Some additional observations:
- Tentative analysis shows that skew mean values in the minor leagues seem to maintain their predictive value in the majors: AAA hitters, for example, tended to lose less than one mph upon promotion. So, analysts can hunt for skew means well before players arrive to the big leagues.
- Aging effects of skew mean exit velocity (and, to be fair, exit velocity in general) tend to be very mild from year to year, so the previous season’s exit velocity distribution is quite likely to be highly predictive of the player’s distribution the following season, for projection purposes.
- Although maximum effort seems intuitively to be driven by pure bat speed, it is possible that the extent to which the pitch is “squared up” could also be part of, or an alternative to, this mechanism.
The models I describe here work well in a Bayesian format, and as usual we model them in Stan. A simplified mode in R, using the brms frontend, can be found in the appendix below, and should work with the Savant data feed for readers who want to explore exit velocity modeling and learn more. The model is easily expanded to jointly model exit velocity with launch angle, including the non-linear (but very clear) correlation between them, and you can expand it further to consider or predict spray angle, park effects, or pitch location, as well as the various connections between them.
The Bottom Line
We are mulling over how best to make use of these exit velocity distributions, as well as the corresponding launch angle and spray distributions we have also developed. We welcome reader feedback on whether readers would like these metrics to be made available to them for the 2025 season, or at least to subscribers, and if so, in what form.
Appendix
The brms documentation is pretty good, so those interested should give this model a try, and also practice expanding the model to jointly model other batted ball characteristics (the skew normal distribution is not a good error distribution for most other variables, which tend not to involve the same type of maximum effort, so modelers likely will get better results with more typical choices).

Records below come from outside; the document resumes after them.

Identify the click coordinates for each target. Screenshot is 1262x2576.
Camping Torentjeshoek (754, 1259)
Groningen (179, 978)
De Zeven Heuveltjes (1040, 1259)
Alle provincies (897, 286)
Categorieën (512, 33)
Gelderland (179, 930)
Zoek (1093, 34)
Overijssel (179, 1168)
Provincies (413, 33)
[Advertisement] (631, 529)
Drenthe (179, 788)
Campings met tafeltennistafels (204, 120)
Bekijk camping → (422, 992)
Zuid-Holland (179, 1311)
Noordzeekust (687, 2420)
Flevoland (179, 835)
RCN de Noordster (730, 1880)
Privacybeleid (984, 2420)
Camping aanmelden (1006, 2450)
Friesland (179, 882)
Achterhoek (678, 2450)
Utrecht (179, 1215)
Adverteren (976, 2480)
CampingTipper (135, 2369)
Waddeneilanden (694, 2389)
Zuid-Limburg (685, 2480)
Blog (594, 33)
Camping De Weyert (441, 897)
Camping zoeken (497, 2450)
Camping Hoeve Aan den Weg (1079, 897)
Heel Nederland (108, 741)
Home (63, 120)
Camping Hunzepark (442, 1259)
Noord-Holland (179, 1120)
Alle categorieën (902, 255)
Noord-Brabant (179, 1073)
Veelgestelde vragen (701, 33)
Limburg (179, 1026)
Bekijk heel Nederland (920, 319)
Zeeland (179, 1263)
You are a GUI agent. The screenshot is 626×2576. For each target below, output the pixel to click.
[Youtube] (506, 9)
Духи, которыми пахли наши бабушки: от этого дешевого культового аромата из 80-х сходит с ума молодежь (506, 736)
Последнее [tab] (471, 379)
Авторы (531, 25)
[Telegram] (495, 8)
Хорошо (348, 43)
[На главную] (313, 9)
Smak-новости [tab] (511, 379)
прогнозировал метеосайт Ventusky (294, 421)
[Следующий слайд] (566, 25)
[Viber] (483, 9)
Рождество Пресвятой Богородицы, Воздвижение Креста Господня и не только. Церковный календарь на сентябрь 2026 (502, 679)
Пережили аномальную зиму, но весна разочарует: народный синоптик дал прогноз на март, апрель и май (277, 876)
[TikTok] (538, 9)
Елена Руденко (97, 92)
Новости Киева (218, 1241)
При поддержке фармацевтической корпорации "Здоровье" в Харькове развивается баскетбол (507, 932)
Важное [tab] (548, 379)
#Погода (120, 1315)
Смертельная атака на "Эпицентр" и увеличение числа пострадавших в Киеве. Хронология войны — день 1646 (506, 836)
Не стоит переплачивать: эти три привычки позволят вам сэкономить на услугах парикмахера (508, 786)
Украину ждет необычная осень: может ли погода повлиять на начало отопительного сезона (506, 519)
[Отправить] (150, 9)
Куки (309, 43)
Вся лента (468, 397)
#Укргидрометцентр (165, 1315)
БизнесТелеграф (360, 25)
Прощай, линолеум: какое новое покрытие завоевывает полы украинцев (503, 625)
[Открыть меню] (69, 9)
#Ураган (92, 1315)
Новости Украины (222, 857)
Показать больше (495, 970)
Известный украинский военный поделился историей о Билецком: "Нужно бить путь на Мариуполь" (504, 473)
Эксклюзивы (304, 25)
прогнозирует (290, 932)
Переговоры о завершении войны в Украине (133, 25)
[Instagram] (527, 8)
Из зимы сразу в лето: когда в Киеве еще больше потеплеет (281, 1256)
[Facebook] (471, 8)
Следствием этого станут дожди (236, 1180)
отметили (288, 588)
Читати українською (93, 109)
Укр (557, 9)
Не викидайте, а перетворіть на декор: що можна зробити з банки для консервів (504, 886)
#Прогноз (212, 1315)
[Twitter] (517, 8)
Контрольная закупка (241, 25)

I have taken the liberty of including some performance enhancements to speed things up, as well as some sensible prior distributions. As usual, starting with smaller datasets (5k to 10k batted balls) will allow you to learn and compare different specifications with manageable run times.
Finally, note that this process requires fitting a distributional model, in which you are looking to predict not just the mean, but also the skew and the spread, each with their own predictor variables. That is how we gain the ability to predict the distribution for each player, while still having reasonable defaults if we have limited information about them.